Ao fundo da exposição, de cara chamam a atenção as brilhantes e agressivas imagens do projeto Karma. Num certo ‘degradê’ de invasão de privacidade, uma sequência de 15 imagens perpassa a esquina da sala com a mesma brutalidade que sangra as páginas do livro. Monzón, membro do coletivo e escola Blank Paper, propõe um paralelo entre os indivíduos e seus carros, registrando sem autorização pitorescas cenas sobre nosso comportamento dentro dos veículos. Noturna, colorida, invasiva e ‘estourada’, a série joga flash em flagrantes violentos, competitivos e animalescos, refletindo sobre esse ‘quem somos’ quando, supostamente, não estamos sendo observados – ou estamos camuflados atrás das máquinas.

 

Na outra ponta da exposição, The United Soya Republica documenta os resultados da agroexportação paraguaia.

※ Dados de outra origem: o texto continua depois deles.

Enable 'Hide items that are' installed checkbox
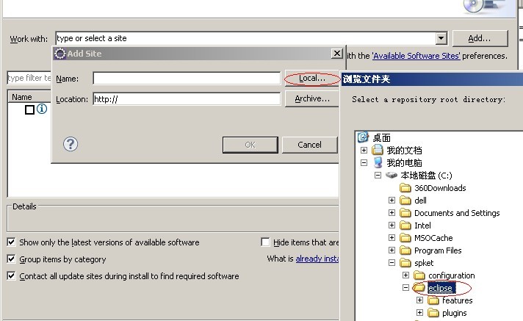The image size is (523, 321). pyautogui.click(x=265, y=242)
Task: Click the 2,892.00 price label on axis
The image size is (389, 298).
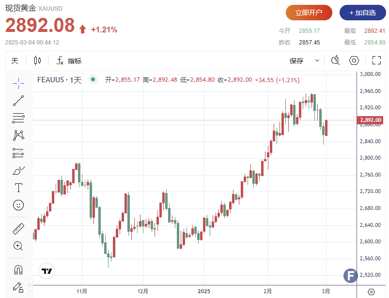Action: [371, 120]
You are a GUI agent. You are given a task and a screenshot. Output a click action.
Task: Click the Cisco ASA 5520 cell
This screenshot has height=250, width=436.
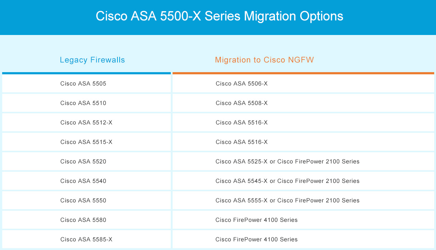[83, 162]
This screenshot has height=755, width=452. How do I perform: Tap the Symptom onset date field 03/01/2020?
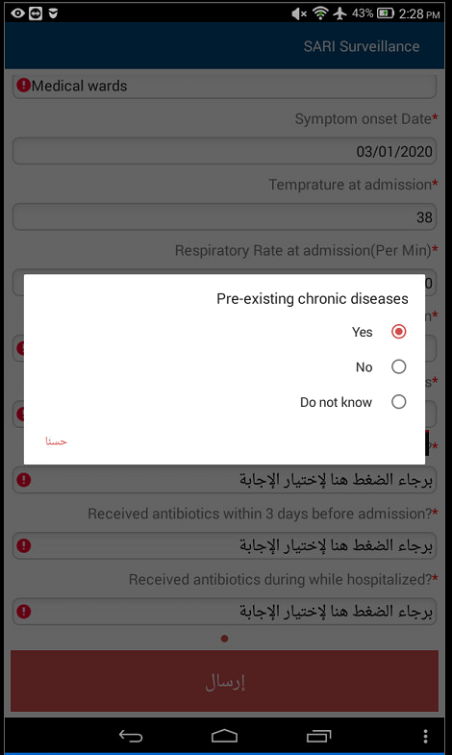tap(224, 151)
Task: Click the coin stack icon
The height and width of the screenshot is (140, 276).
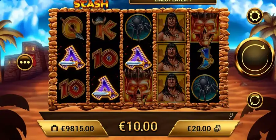Action: (x=217, y=129)
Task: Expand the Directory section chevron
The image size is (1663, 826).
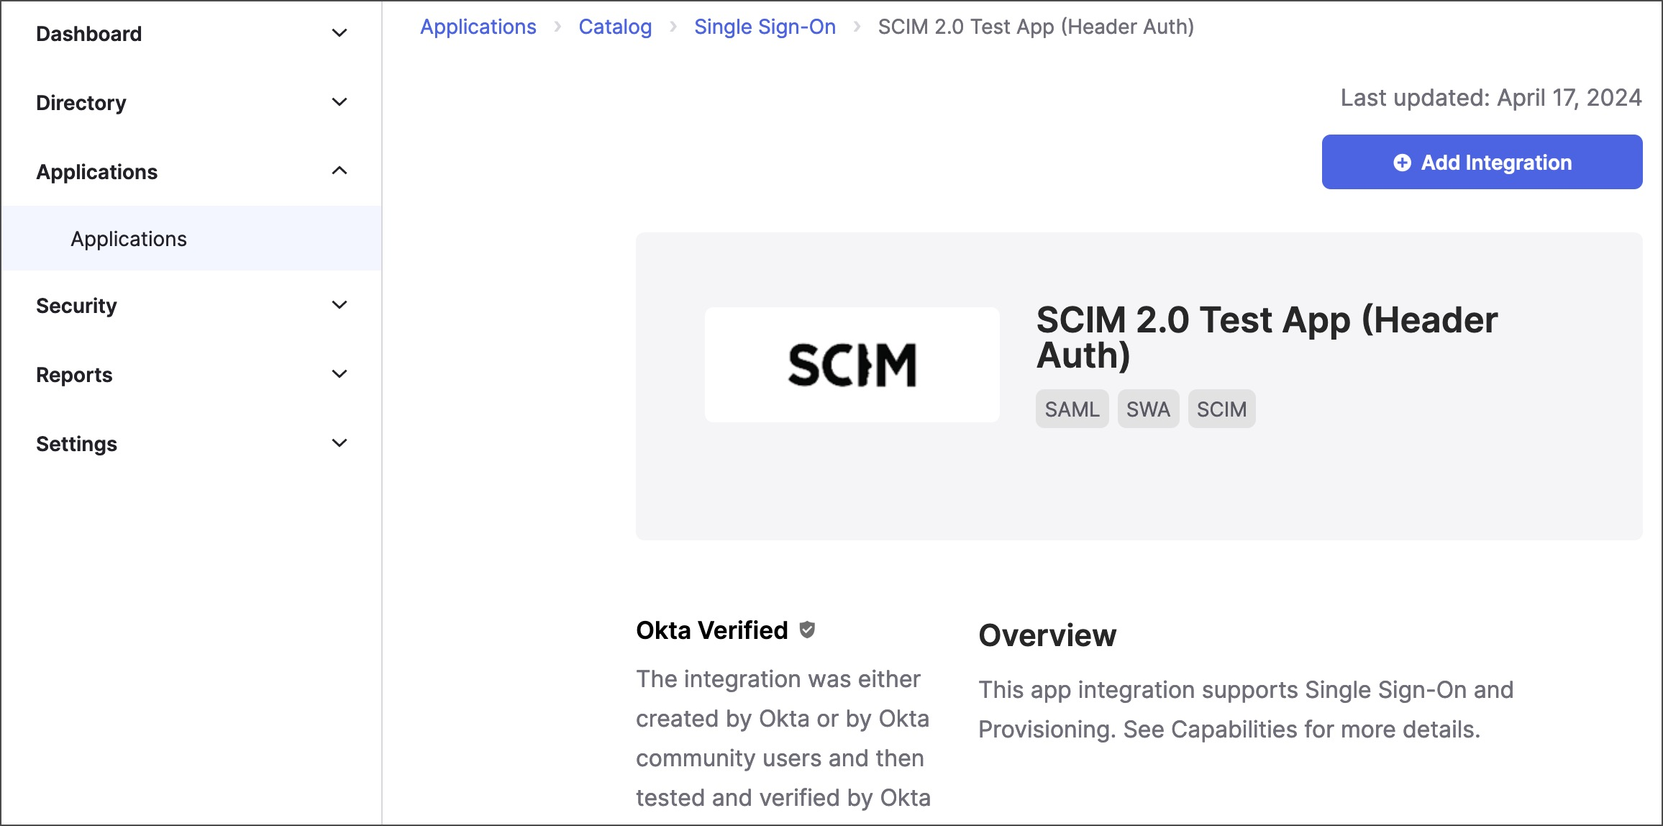Action: [340, 102]
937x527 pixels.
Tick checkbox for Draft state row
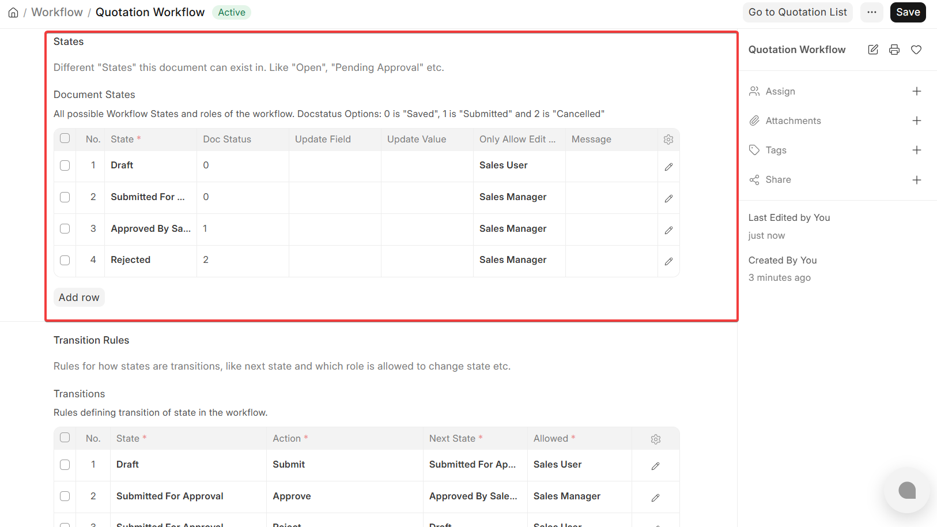click(x=65, y=165)
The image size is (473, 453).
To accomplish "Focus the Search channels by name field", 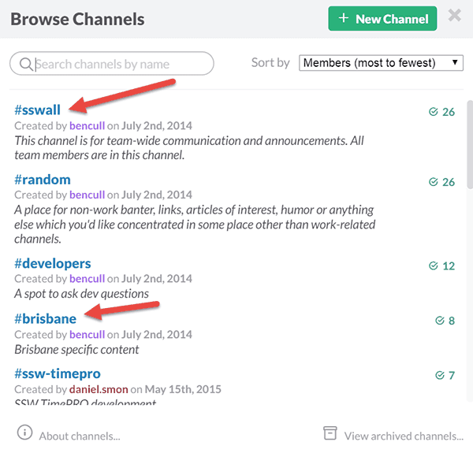I will pyautogui.click(x=118, y=64).
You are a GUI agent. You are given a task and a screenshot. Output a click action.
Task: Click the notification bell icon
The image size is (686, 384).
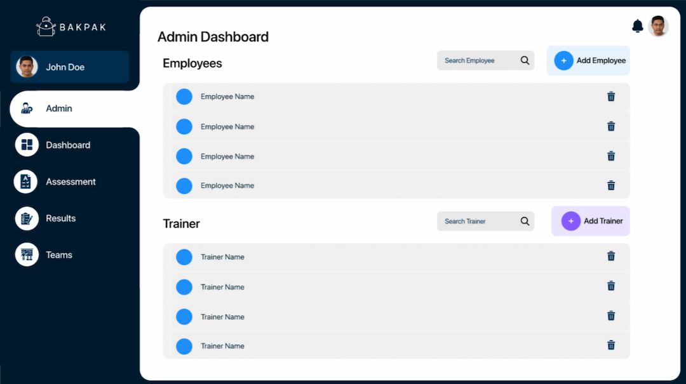[638, 26]
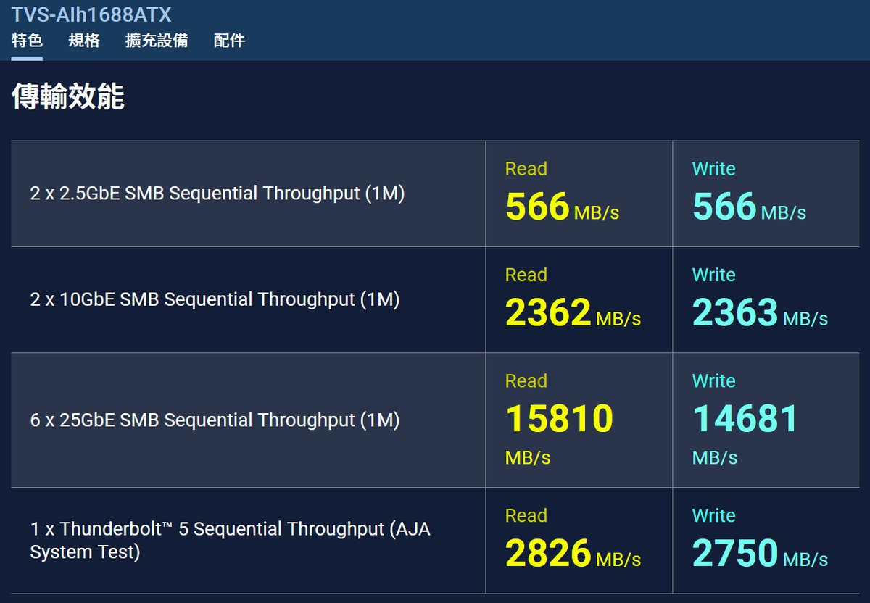Select the Thunderbolt read value 2826 MB/s

pyautogui.click(x=572, y=554)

Acompanham as fotografias uma série de reportagens sobre a conexão direta entre o uso de agrotóxicos e doenças como por exemplo o câncer. Jordi Ruiz Cirera choca as vidas por trás dessa produção gigantesca (especialmente de soja) que o país vem vivenciando com imagens de grandes galpões industriais, numa melancólica pousada de olhar sobre essa nova paisagem imposta.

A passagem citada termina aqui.